One of the featured artists is emerging talent Summer Faith Garcia from Walpole Island First Nation. “I think people can expect something that’s different. A lot of what I’m creating is handcrafted arts in glass, so you will be picking up a piece of that is very unique,” she says.
This will be Garcia’s first time showcasing her work at Indigenous and Ingenious. While she works in many different mediums including photography, make-up, installations and digital imagery, she will be displaying her work in stained glass art and jewellery for people to purchase. Her inspiration with her work in stained glass is vibrant colours. “It’s something that I’ve just been fascinated with since I was a little girl,” she explains. “Especially high contrasting oversaturated colours. It feels like candy to me when I see it in glass.”

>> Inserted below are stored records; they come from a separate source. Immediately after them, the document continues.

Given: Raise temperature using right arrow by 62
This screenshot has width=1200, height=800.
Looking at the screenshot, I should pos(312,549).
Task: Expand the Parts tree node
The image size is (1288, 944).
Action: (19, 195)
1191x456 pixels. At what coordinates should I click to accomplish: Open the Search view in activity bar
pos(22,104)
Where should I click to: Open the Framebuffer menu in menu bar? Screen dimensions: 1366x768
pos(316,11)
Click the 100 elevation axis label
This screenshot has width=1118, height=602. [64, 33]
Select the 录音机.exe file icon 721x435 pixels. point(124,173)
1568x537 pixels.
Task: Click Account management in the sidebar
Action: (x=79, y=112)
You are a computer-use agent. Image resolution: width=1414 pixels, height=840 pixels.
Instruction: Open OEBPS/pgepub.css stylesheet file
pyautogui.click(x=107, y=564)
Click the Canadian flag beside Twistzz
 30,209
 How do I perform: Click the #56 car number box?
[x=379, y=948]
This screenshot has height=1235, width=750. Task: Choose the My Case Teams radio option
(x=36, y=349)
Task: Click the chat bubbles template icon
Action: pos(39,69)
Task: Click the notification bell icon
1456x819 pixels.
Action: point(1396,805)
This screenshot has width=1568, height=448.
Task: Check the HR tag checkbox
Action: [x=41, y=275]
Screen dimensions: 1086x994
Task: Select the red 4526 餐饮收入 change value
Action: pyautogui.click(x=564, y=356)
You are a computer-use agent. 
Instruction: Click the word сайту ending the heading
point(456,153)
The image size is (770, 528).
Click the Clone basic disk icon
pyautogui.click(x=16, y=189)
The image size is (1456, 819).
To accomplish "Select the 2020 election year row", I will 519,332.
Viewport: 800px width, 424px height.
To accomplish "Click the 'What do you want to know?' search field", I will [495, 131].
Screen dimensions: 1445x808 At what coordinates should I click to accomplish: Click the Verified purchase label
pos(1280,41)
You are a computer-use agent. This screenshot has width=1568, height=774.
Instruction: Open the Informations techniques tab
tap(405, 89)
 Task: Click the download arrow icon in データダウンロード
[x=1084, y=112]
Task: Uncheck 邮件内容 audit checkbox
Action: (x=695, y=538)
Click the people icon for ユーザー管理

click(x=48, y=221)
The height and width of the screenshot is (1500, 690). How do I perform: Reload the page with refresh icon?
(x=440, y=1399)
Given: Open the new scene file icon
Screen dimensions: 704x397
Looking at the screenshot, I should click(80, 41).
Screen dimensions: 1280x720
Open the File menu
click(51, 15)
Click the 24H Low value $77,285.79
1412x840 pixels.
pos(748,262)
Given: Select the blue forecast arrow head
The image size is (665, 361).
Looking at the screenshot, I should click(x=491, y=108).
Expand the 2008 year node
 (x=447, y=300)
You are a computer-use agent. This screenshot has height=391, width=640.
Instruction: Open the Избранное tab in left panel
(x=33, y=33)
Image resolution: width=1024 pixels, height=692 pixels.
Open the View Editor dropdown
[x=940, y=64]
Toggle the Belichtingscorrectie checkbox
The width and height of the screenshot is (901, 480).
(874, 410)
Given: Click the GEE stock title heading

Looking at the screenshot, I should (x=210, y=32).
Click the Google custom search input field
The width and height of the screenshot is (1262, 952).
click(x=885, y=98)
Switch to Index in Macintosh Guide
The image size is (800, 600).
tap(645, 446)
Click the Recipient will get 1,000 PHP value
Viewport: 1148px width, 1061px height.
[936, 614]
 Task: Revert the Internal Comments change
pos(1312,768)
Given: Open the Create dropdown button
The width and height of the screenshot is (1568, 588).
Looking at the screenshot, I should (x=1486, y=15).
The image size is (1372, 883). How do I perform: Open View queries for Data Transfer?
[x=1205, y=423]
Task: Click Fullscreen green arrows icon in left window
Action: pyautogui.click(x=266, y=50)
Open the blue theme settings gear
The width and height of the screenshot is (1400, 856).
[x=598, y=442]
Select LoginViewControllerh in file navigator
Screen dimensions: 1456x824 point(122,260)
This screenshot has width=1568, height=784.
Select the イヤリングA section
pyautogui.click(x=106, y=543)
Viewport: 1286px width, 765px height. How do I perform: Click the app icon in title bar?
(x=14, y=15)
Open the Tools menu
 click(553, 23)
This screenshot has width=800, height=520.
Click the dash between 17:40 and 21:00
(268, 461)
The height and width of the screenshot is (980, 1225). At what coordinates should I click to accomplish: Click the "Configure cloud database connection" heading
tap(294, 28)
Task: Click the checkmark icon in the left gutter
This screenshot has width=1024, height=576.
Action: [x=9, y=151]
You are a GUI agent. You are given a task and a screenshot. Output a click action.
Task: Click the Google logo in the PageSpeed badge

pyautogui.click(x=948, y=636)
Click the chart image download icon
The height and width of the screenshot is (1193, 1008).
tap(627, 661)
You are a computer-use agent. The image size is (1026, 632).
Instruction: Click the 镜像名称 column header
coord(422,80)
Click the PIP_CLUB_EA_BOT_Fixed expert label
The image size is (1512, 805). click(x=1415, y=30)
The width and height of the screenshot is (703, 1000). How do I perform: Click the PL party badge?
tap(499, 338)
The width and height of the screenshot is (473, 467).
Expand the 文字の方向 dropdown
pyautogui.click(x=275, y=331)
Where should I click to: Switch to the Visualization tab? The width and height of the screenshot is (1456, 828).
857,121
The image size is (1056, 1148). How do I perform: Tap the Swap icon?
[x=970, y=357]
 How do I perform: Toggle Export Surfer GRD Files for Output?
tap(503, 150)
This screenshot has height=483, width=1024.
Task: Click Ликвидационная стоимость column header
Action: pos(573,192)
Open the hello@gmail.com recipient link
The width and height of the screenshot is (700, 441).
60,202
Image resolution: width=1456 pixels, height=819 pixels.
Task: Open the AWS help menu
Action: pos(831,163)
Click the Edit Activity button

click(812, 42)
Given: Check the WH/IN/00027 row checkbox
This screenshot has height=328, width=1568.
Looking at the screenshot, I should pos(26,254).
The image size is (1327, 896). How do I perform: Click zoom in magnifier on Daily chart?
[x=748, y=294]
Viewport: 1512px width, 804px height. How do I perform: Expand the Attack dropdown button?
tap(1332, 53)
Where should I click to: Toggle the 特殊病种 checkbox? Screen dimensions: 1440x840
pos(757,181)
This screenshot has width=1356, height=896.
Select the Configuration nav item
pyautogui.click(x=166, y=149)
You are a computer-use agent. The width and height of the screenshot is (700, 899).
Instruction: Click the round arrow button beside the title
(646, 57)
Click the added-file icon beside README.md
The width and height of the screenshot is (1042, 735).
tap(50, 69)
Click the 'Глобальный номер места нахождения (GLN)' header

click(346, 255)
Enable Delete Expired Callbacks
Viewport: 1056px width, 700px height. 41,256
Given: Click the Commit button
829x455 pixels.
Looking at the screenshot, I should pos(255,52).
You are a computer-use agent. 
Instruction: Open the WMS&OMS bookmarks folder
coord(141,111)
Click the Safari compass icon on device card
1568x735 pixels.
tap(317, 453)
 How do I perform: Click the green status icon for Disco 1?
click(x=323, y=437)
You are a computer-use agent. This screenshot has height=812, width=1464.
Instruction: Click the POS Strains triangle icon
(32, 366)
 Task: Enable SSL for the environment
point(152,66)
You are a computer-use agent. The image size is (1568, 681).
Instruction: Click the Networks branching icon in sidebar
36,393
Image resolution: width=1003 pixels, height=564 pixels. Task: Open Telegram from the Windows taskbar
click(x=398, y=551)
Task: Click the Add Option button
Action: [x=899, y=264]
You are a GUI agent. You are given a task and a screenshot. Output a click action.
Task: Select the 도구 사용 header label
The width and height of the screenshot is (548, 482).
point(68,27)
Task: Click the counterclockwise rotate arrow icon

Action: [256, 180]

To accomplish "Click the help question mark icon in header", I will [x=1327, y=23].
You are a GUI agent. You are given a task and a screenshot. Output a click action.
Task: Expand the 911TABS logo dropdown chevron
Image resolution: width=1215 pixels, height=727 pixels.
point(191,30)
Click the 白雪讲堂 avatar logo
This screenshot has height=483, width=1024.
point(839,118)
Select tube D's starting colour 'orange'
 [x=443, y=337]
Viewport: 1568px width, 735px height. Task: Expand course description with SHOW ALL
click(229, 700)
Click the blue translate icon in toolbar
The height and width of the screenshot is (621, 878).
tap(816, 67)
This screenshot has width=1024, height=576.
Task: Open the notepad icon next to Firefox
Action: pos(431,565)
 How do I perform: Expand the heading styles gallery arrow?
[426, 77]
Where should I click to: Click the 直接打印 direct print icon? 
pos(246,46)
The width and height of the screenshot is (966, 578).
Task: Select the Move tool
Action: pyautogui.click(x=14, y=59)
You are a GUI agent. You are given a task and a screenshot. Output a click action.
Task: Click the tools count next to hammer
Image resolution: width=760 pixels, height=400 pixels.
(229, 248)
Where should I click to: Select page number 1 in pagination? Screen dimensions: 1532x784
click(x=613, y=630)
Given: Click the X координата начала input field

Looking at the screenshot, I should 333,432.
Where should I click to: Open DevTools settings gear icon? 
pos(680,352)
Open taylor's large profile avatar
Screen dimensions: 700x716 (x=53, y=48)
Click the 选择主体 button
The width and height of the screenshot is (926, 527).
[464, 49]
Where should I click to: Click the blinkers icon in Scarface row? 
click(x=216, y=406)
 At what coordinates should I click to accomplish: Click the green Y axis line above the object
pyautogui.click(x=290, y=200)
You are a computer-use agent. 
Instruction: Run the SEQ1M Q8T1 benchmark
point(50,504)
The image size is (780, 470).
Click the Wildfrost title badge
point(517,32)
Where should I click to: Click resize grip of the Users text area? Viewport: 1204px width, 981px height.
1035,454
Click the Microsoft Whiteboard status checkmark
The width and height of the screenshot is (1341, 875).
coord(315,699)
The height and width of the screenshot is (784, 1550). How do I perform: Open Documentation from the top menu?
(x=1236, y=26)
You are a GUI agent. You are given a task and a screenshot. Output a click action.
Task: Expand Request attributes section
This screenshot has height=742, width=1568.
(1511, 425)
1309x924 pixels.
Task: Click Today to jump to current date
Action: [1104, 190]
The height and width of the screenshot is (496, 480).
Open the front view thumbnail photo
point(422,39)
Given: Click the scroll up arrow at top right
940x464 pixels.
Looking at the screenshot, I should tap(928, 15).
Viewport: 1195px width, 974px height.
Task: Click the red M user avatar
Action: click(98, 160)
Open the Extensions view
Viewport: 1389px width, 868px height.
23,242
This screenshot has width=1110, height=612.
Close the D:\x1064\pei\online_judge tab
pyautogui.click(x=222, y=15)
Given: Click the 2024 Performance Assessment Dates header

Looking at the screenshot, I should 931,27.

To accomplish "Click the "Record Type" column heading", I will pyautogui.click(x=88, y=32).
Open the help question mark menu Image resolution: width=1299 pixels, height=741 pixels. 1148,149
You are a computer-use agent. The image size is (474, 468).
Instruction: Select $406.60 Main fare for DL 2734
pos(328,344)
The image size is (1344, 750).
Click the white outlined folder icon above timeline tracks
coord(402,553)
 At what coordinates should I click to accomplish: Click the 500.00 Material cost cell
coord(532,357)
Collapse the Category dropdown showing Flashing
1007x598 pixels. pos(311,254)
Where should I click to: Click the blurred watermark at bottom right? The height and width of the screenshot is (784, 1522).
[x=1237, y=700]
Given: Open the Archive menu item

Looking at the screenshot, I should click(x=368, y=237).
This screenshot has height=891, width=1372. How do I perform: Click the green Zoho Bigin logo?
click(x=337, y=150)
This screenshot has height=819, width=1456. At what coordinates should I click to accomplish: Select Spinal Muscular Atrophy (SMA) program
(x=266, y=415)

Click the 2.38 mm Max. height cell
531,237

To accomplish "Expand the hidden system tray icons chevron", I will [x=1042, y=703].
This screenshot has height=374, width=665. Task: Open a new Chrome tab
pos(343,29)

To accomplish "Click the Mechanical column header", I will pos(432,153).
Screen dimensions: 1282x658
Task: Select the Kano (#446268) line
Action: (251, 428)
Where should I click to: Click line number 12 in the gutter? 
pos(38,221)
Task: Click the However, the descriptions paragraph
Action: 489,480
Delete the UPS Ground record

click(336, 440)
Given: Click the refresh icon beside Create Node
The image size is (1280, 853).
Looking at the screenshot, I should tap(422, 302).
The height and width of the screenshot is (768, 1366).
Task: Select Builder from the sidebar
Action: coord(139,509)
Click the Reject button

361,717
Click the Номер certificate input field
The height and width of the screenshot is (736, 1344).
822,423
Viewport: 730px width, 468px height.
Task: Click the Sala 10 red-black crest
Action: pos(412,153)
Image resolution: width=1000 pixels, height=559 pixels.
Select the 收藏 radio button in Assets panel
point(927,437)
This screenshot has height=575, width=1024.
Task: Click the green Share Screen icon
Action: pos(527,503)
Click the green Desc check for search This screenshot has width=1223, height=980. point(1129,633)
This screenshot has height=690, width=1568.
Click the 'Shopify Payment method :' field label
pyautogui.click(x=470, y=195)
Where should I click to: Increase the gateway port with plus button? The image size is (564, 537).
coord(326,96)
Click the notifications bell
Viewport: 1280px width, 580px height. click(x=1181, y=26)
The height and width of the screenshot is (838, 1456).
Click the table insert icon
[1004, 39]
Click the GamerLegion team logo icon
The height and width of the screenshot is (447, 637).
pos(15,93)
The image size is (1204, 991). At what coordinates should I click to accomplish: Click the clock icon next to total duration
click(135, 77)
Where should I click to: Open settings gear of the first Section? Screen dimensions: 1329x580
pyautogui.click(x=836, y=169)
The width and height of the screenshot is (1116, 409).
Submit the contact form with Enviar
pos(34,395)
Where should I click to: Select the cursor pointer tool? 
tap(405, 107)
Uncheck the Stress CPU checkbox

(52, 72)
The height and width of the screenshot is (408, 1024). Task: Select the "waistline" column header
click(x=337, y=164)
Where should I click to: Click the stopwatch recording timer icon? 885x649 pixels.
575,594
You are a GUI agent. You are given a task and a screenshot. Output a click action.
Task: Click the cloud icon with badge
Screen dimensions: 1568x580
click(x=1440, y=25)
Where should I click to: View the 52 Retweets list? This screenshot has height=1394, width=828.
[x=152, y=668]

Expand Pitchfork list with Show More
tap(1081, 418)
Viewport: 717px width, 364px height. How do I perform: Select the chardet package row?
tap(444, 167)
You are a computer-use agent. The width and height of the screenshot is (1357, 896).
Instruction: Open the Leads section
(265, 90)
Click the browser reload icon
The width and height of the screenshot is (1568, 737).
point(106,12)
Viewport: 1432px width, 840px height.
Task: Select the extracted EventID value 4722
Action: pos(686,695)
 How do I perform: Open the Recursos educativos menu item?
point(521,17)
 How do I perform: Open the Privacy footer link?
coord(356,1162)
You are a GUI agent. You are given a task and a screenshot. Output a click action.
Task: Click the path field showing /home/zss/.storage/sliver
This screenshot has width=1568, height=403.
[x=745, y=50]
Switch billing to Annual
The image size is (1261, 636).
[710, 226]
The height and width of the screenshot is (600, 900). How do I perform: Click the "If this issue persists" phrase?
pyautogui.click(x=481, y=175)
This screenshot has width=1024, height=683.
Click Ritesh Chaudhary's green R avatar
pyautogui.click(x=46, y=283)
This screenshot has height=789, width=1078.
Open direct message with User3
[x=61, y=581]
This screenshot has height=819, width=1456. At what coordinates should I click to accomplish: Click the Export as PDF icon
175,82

Some of her stained glass art includes encasing different objects like snakeskin or woodlands style floral patterns. “My creative process is just exploring,” she says. “Right now, I still feel like I’m finding my ground with what I want my style to be. I’m excited to be making these pieces work like that as well.”
Garcia’s first venture into art was when she was eleven years old when she picked up her first copy of Vogue Magazine. She was immediately intrigued by the styles and techniques she saw used by the makeup artists in the magazine. Soon after, she started mimicking and experimenting and teaching herself the artistry behind makeup. Since then, she has applied this type of learning with the other art mediums she would soon work with – learning the basics first, then expanding her knowledge through experimentation. For stained glass specifically, she went to Fantasy In Glass in Toronto to take a couple of courses and then taught herself how to make jewelry out of it.
Indigenous and Ingenious will also celebrate other high profile Indigenous artists including Anishinaabe mural artist Chief Lady Bird; Jay Soule a.k.a Chippewar; Clayton Samuel King, who works in paint, photography and sculpture; Haudenosaunee mural artist Monique Bedard a.k.a Auralast; and Brian Wright-Mcleod, whose encyclopedia on Indigenous music artists formed the basis for the widely screened documentary Rumble: The Indians Who Rocked the World.
Food will be prepared by a team lead by Suzanne Smoke (Anishinaabe), who will be cooking up traditional dishes using buffalo meat, corn and wild rice. Throughout the day there will be a hand drumming performance by Shandra Spears Bombay from Rainy River First Nation.
Indigenous performance and art is power. In a time when Indigenous artists struggle to gain recognition in mainstream society, it’s art shows like Indigenous and Ingenious, that help create important platforms for these artists to promote their work and for people to support them. What better Christmas present to gift a loved one than something handcrafted meticulously that conveys Indigenous culture in an authentic way? “It supports the community, it supports Indigenous artists,” explains Garcia. “This is a great way to have our stuff be seen and show how unique our culture can be.”